If today's story is correct, the hospital and the community and elected officials are now courting a suitor to take it over and have it separate from the Caritas Christi system. In the past, nationwide suitors for Caritas Christi actually cited Carney as one of the factors for not taking over the entire system, so it is difficult to imagine any of the hospitals in Boston as being interested. The potential financial liabilities are just too great for most of us, who have narrow operating margins to start with and are facing our own financial challenges over the coming years. And for the Partners Healthcare System, which might have the financial resources, there are already too many concerns about market power in the Boston metropolitan area.
Here's the proposal. There is one organization in town with a strong interest in hospital management and with the financial resources to take this on -- the Service Employees International Union. SEIU has millions of dollars at its disposal (reportedly over $20 million) to organize workers in Massachusetts, a local staff of some 200 people, and a desire to prove that it can improve the working conditions and quality and safety in area hospitals. I am guessing it also has a pension fund for its members, with many millions available for investment.
So why not approach SEIU with a proposal to have the union purchase, own and operate Carney Hospital? Let the union show how it can handle the full panoply of issues of running a hospital and demonstrate how it can profitably operate a neighborhood facility without the kind of state aid that has been pouring into Carney for all these years. Let the union negotiate contracts with the insurance companies, encourage access for low-income patients, maintain high regulatory standards for patient care, and do all the other things required of hospital management, while, of course, providing excellent working conditions for staff members and physicians.

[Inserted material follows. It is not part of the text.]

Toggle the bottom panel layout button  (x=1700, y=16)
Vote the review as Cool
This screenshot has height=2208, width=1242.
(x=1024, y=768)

What better way for the SEIU to demonstrate its potential value to the community than to take on this worthy assignment and to do a good job at it? You can read many statements by the SEIU that seem consistent with the mission of the Carney. As I say, although I may be accused of doing otherwise, I am offering this suggestion with no sarcasm or animosity. In terms of financial resources, industry experience, and stated values and mission, there is an obvious white knight in this situation, and it is 1199SEIU.